Poucas mulheres querem hoje se tornar o que os antropólogos chamam de “virgens por juramento” na Albânia, tradição que data de séculos. Elas juram não se casar e desfrutam de muitos privilégios masculinos, como o direito de tomar as decisões pela família, fumar, beber e sair sozinha.

Duni disse que sua escolha foi certa, embora sua mãe tenha tentado fazer com que ela mudasse de ideia até morrer, em 2019. Como outras mulheres, ela permanece com o nome Gjystina Grishag nos documentos oficiais – e ainda é chamada à maneira tradicional, com pronomes femininos e maneira de vestir e não se considera uma pessoa transgênero.

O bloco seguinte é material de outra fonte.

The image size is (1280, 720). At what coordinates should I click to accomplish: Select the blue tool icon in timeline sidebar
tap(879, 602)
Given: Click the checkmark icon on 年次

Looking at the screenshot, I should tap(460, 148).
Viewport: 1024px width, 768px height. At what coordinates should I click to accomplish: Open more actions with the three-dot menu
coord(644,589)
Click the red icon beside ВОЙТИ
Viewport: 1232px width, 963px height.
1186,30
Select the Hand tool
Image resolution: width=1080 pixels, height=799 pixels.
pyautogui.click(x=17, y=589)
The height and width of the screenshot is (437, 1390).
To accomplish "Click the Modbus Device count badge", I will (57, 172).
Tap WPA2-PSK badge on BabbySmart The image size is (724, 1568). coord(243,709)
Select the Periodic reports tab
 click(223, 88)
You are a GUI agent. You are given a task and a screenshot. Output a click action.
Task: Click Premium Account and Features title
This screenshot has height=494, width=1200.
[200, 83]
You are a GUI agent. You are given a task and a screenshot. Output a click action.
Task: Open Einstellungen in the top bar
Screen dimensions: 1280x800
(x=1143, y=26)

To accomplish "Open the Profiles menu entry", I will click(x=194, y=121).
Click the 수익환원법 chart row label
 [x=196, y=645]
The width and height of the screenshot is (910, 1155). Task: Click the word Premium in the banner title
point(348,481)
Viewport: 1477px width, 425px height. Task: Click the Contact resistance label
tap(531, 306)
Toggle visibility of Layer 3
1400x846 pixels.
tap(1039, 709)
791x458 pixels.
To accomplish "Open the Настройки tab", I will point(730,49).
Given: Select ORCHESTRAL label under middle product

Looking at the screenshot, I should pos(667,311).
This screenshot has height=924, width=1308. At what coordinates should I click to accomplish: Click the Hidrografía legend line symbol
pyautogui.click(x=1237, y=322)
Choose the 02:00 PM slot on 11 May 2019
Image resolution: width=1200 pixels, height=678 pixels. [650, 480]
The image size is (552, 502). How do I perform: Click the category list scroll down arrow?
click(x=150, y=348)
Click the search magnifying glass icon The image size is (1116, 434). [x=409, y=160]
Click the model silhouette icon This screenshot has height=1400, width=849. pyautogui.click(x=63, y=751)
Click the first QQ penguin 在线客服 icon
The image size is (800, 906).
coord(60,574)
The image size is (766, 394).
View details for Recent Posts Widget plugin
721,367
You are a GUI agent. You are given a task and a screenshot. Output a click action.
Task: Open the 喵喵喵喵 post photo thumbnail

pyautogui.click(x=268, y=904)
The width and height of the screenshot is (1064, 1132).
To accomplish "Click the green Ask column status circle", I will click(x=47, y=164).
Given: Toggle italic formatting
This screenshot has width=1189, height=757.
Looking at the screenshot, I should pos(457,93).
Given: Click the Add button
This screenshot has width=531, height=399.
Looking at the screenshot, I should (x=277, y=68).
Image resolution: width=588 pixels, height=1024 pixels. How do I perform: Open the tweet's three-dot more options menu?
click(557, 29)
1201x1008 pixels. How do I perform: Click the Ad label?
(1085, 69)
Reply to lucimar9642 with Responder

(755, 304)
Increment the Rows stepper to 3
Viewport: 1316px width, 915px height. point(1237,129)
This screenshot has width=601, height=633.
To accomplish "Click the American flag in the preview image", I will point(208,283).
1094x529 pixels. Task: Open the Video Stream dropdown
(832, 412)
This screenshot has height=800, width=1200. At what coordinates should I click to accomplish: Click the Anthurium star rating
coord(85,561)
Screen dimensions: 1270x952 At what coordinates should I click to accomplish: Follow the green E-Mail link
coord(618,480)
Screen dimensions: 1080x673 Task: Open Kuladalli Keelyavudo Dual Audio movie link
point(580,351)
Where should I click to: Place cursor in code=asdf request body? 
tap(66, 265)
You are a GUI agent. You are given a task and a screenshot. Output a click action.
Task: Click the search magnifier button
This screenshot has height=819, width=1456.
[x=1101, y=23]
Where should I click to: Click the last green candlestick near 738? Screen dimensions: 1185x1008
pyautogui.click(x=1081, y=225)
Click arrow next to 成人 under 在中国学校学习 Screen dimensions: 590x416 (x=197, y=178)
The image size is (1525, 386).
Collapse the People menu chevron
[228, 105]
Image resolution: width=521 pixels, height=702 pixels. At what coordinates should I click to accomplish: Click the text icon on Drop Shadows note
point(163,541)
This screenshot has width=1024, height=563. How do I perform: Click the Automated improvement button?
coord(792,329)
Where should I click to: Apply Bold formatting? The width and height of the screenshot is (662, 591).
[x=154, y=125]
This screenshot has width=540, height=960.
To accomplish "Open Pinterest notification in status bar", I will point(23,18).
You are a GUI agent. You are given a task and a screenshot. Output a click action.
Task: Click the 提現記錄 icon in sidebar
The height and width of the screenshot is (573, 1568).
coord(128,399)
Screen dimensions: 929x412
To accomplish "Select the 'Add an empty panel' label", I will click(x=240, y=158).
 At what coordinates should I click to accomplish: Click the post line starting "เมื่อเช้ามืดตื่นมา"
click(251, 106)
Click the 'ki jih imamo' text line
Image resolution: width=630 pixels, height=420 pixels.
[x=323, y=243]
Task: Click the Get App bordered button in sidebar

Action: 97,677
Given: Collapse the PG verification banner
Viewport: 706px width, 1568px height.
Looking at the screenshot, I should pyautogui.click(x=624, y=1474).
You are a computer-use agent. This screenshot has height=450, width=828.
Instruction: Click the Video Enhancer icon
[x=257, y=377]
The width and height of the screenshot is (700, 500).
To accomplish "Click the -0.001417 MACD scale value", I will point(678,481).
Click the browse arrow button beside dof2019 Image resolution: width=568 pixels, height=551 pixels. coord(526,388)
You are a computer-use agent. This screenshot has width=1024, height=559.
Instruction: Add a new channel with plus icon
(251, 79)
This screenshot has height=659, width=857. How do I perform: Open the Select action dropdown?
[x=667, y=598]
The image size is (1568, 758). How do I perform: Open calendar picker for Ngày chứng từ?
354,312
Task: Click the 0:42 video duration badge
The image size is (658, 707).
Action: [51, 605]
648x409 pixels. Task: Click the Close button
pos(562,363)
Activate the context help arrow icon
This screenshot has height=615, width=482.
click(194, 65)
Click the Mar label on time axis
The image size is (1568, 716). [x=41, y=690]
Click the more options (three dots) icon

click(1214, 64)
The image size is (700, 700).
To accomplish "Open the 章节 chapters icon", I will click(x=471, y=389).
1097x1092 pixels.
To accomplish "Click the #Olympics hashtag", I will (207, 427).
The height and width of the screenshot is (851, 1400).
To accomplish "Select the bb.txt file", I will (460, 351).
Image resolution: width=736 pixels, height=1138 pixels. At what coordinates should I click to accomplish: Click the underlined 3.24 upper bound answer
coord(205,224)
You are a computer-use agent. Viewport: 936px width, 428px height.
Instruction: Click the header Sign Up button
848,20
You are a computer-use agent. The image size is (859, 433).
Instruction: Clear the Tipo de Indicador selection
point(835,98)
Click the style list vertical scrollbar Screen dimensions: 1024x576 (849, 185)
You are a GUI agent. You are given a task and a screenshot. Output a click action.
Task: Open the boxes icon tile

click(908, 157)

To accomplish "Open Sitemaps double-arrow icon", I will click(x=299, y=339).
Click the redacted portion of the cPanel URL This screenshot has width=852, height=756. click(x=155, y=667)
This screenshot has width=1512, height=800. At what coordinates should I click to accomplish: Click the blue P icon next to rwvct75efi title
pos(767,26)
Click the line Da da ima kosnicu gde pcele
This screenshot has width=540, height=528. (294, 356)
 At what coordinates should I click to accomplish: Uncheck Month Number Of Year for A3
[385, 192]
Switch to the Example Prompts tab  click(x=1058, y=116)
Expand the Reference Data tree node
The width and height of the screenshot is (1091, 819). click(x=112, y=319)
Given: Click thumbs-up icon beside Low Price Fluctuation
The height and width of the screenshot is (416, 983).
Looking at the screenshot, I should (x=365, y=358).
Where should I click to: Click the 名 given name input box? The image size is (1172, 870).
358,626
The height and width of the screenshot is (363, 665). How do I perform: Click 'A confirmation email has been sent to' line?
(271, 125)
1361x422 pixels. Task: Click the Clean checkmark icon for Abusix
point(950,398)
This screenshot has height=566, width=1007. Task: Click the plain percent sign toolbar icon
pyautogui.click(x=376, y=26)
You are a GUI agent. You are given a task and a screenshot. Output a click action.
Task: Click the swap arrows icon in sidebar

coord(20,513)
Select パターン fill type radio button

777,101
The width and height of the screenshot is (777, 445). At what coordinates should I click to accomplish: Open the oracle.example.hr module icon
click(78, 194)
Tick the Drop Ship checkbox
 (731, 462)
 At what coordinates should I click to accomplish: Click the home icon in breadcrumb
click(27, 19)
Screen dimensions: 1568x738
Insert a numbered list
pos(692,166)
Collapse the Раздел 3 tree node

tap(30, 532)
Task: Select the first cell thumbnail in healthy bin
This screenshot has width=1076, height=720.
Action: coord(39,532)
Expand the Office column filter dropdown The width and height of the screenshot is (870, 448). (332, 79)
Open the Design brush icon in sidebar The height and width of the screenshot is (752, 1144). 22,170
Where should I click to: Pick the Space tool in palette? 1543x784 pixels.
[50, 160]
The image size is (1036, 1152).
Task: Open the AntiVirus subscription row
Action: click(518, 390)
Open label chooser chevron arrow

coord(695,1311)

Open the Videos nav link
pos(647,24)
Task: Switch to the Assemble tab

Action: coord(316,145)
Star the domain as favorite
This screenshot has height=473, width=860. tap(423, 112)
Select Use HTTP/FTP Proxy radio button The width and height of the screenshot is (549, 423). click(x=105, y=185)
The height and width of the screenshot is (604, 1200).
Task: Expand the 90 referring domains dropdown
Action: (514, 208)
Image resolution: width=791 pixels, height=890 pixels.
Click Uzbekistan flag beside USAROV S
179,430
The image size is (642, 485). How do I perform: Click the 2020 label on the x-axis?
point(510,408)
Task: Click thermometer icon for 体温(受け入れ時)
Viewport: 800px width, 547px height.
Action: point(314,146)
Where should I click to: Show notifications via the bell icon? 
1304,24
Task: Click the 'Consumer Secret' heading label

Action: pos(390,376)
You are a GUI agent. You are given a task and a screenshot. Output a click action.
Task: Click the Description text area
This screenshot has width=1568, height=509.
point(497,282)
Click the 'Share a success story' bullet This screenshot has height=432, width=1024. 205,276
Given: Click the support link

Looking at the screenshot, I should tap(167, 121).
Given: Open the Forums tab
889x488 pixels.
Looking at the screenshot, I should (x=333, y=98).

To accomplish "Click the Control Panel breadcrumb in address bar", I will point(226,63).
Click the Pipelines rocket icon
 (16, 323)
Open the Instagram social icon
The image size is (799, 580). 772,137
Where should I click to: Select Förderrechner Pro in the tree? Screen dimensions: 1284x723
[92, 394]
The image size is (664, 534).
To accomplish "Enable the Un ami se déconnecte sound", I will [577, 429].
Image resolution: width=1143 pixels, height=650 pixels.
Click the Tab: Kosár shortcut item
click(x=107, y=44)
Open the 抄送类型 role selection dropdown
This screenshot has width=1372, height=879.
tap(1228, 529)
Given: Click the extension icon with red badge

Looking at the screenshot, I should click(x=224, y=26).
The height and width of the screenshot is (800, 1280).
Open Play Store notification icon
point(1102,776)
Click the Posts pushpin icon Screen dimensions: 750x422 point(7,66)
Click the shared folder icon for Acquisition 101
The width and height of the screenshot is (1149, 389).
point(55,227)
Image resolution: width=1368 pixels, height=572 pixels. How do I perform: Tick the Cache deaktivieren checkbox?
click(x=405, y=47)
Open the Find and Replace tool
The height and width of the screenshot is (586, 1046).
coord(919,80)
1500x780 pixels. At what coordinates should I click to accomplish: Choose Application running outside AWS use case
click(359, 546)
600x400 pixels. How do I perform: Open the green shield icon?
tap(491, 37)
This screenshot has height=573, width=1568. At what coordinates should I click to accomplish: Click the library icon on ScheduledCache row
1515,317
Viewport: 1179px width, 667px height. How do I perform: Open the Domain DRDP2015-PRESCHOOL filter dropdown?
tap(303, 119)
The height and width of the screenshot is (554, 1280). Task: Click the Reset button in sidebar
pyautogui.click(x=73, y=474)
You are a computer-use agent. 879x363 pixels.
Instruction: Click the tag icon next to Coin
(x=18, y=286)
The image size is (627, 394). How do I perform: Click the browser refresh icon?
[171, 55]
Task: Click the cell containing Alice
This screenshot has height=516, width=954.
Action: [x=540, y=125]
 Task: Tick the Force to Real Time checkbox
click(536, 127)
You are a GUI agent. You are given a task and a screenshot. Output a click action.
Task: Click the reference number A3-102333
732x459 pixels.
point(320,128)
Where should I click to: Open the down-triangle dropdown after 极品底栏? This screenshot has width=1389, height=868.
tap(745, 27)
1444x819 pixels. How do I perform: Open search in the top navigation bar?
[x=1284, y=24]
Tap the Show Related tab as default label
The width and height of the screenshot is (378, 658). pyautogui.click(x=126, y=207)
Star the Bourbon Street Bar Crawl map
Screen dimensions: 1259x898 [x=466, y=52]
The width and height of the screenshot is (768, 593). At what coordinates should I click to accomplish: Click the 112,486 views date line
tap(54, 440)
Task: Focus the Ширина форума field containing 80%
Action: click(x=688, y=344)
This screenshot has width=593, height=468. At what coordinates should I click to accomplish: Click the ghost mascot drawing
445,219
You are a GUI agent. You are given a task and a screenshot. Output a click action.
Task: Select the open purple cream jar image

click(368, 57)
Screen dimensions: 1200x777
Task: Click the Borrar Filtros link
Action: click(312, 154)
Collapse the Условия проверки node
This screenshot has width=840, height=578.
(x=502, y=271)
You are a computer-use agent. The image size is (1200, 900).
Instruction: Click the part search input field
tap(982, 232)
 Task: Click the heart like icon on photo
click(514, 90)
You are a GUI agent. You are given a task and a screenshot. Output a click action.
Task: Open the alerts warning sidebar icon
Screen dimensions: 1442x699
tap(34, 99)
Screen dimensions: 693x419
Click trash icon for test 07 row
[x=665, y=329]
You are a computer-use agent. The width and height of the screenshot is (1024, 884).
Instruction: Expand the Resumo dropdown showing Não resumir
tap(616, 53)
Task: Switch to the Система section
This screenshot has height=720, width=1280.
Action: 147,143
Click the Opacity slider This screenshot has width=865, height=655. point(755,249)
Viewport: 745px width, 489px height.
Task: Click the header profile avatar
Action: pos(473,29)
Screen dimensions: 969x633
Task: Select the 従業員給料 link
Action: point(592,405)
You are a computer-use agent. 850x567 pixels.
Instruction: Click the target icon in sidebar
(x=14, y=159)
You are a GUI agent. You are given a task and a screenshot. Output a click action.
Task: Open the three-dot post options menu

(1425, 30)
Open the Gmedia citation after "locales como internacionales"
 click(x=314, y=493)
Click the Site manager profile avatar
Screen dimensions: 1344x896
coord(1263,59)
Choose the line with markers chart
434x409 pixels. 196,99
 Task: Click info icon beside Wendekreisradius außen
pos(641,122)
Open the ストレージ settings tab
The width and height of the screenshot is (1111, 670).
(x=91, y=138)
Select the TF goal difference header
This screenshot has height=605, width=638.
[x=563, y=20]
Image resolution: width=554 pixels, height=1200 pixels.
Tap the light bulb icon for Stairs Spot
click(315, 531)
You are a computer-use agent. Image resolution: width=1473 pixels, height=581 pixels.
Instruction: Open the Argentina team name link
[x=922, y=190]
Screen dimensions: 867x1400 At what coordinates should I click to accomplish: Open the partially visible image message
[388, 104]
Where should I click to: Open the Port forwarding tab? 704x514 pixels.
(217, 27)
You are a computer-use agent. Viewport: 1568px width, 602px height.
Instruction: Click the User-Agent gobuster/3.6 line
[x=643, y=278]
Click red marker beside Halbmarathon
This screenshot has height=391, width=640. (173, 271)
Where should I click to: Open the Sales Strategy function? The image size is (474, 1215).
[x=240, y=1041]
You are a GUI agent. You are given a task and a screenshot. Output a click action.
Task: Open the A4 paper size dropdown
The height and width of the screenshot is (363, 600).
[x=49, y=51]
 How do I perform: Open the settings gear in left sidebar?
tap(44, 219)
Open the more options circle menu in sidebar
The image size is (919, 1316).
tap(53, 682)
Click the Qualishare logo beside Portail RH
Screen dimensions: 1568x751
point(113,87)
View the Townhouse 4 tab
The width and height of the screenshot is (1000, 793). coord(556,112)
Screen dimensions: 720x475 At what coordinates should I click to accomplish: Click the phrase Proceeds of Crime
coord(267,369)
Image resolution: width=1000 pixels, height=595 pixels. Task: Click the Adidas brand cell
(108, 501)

A fraternidade à qual se juntou há quase 40 anos vem desaparecendo à medida que mudanças ocorrem na Albânia e nas áreas rurais paternalistas, oferecendo mais opções às mulheres. Seu vilarejo, que é cristão, como em grande parte do norte do país, nos últimos anos começou a sair do seu isolamento claustrofóbico graças à construção de uma estrada sinuosa que atravessa as montanhas, atraindo visitantes, mas também oferecendo uma saída para as mulheres determinadas da localidade que querem viver suas próprias vidas.

Muitas, como Duni, fizeram o juramento para escapar de casamentos forçados; algumas para assumirem papéis masculinos tradicionais, como administrar uma fazenda – em famílias onde todos os homens morreram nas disputas entre famílias que assolavam a região, e outras porque se sentiam mais como homens.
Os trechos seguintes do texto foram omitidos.